I haven’t slept for two days and I don’t want to talk to her or to anyone else. And I don’t want her help or her fucking condolences, and I don’t want to listen to lame theories about what happened to my mum from people who didn’t even know

her.

I was trying to keep my mouth shut, but when they said how she probably fell, I just got angry, because of course she didn’t. She didn’t. They don’t understand. This wasn’t some random accident, she did this. I mean, it’s not like it matters now, I suppose, but I feel like everyone should at least admit the truth.

I told them: “She didn’t fall. She jumped.”

The woman detective started asking stupid questions about why would I say that and was she depressed and had she ever tried it before, and all the time Aunt Julia was just staring at me with her sad brown eyes like I was some sort of freak.

I told them: “You know she was obsessed with the pool, with everything that happened there, with everyone who died there. You know that. Even she knows that,” I said, looking at Julia.

She opened her mouth and closed it again, like a fish. Part of me wanted to tell them everything, part of me wanted to spell it out for them, but what would even be the point? I don’t think they’re capable of understanding.

Sean—Detective Townsend, as I’m supposed to call him when it’s official business—started asking Julia questions. When did she speak to my mother last? What was her state of mind then? Was there anything bothering her? And Aunt Julia sat there and lied.

“I’ve not spoken to her in years,” she said, her face going bright red as she said it. “We were estranged.”

She could see me looking and she knew I knew she was full of shit and she just went redder and redder, then she tried to turn the attention away from herself by speaking to me. “Why, Lena, why would you say that she jumped?”

I looked at her for a long time before I answered. I wanted her to know that I saw through her. “I’m surprised you ask me that,” I said. “Wasn’t it you who told her she had a death wish?”

She started shaking her head and saying, “No, no, I didn’t, not like that . . .” Liar.

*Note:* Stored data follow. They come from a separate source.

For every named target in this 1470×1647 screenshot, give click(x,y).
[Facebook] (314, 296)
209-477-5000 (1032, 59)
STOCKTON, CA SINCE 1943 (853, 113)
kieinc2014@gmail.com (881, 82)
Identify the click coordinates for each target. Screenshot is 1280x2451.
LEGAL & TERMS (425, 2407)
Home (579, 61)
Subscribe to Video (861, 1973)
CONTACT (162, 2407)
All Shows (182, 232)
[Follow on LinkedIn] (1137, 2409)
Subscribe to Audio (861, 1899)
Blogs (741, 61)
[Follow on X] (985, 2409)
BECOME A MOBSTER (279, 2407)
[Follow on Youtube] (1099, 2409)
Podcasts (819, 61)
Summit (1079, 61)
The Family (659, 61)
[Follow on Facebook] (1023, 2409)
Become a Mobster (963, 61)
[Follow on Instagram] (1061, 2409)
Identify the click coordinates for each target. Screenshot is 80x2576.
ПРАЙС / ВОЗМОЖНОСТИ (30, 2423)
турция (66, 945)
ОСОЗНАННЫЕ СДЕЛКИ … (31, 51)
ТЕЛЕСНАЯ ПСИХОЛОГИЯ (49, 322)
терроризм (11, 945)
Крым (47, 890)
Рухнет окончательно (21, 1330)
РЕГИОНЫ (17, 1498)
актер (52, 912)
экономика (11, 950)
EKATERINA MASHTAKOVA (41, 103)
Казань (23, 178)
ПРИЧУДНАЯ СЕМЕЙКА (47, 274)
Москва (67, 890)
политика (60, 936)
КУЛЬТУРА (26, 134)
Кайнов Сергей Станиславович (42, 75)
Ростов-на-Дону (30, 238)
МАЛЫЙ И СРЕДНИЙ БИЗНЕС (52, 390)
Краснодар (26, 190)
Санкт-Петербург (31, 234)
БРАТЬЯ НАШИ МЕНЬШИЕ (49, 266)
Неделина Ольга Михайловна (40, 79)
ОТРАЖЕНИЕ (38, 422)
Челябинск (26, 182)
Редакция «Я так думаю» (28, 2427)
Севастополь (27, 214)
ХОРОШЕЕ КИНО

The other detective—the woman—started talking about how they had “no evidence at this time to indicate that this was a deliberate act,” and about how they hadn’t found a note.

I had to laugh then. “You think she’d leave a note? My mother wouldn’t leave a fucking note. That would be, like, so prosaic.”

Julia nodded. “That is . . . it’s true. I can see Nel wanting everyone to wonder . . . She loved a mystery. And she would have loved to be the centre of one.”